11月25日(日)「自由と信仰」説教要旨

           聖句
旧約
 「あなたの救の喜びをわたしに返し、自由の霊をもって、わたしをささえてください。」(詩編51:12)

新約
 「イエスは自分を信じたユダヤ人たちに言われた、『もしわたしの言葉のうちにとどまっているなら、あなたがたは、ほんとうにわたしの弟子なのである。また真理を知るであろう。そして真理は、あなたがたに自由を得させるであろう』。」  (ヨハネ8:31-32)

  宗教にも三通りあって、第一は律法宗教で、戒律をやかましく言うものです。パリサイ派の律法学者がそれです。第二は祭儀宗教で、サドカイ派の祭司たちです。最後がイエスの「福音的信仰」です。それによると、真の信仰をもつなら、私たちは自由になるのです。「真理はあなたを自由にする」のです。真理ではなく、真理の枠組みだけを信じている信仰は、人を不自由にします。この地上において、神以外の何物も恐れる必要がないことを知った時、だれを恐れるでしょう。

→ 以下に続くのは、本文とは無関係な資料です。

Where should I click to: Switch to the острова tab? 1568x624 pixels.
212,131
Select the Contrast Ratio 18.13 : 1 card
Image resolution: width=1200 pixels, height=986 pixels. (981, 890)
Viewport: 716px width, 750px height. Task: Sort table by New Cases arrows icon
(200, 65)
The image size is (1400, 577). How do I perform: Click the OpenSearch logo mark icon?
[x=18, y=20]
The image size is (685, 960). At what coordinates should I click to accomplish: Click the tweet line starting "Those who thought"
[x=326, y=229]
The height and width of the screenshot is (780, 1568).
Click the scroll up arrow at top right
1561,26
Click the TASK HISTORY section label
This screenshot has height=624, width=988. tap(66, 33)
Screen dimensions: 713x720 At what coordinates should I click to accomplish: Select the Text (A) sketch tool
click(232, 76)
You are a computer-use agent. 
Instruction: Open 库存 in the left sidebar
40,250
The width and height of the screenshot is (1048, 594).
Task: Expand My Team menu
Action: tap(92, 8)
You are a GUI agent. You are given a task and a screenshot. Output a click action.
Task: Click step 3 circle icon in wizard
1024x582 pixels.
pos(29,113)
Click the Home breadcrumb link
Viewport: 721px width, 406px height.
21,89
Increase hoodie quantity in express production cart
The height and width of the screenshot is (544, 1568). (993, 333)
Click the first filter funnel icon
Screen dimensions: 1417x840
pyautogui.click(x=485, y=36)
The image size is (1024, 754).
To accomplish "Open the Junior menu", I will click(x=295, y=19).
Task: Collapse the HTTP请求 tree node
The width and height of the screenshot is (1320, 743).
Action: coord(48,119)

  それに対してお金は私たちを自由にしません。また隣人も、多くのもめごとの種でしかありません。地位や名誉も下手にあると、それは束縛の源になります。ただ一つ、私たちを造られた神さまのみ、私たちを自由にします。宗教がもし私たちを不自由にするなら、それは真理ではなく、ただ真理の枠組みにとらわれているからです。生ける神を知り、その神に聖霊によってとらわれた時、私たちは本当の自由を手に入れます。
「あなたがたが召されたのは、実に、自由を得るためである。ただ、その自由を、肉の働く機会としないで、愛をもって互に仕えなさい。」(ガラテヤ書5:13)

  したがって信仰によって自由になるとは、「なんでもできるから、好き勝手」という自由奔放とは違います。そのように自由が肉の働く機会となってはいけません。律法の中心は愛の一語に尽きます。だからその自由を肉の働く機会としないで、その自由によってたがいに愛をもって仕え会いましょう。

  ピルグリムファーザーは自由を求めてアメリカに渡りました。その精神は「自由の人権宣言」に現れています。「神は人の上に人を造らず、人の下に人を造らず」、全く自由な人を造りました。しかし、そのための戦いもあります。日本では、靖国神社法案が国会に出されました。それは戦前、神社は宗教ではない、超宗教のようなもので、すべての宗教の上にある、だからすべての宗教者は神社にお参りしなくてはならないというのです。それにはキリスト教だけでなくあらゆる宗教が一丸となって反対しました。それは戦前の再来だからです。戦争中はミッションスクールにまで神棚が設けられました。信教の自由なしに、私たちはこの社会で、ただひとりの神を信じることはできません。

  ところがロ-マ書には、「被造物が虚無に服したのは、自分の意志によるのではなく、服従させた方によるのであり、かつ被造物自身にも、滅びの縄目から解放されて、神の子たちの栄光の自由に入る望みは残されている」とあります。この自由の問題は、ただ人間だけにかぎりません。自由は、実に神に造られたすべての者に行き渡るのです。今日、人間以外の生物との共存と言うことが言われています。しかもそれは、「神の子たちの栄光の自由」であります。神の子と言えば、人間だけと思っている信仰者は多くいると思います。しかし、それは聖書自体の考えではないことを知ってください。被造物の自由が認められて、初めて私たち人間も自由に生きられるのです。被造物との共存が、このローマ書の信仰であります。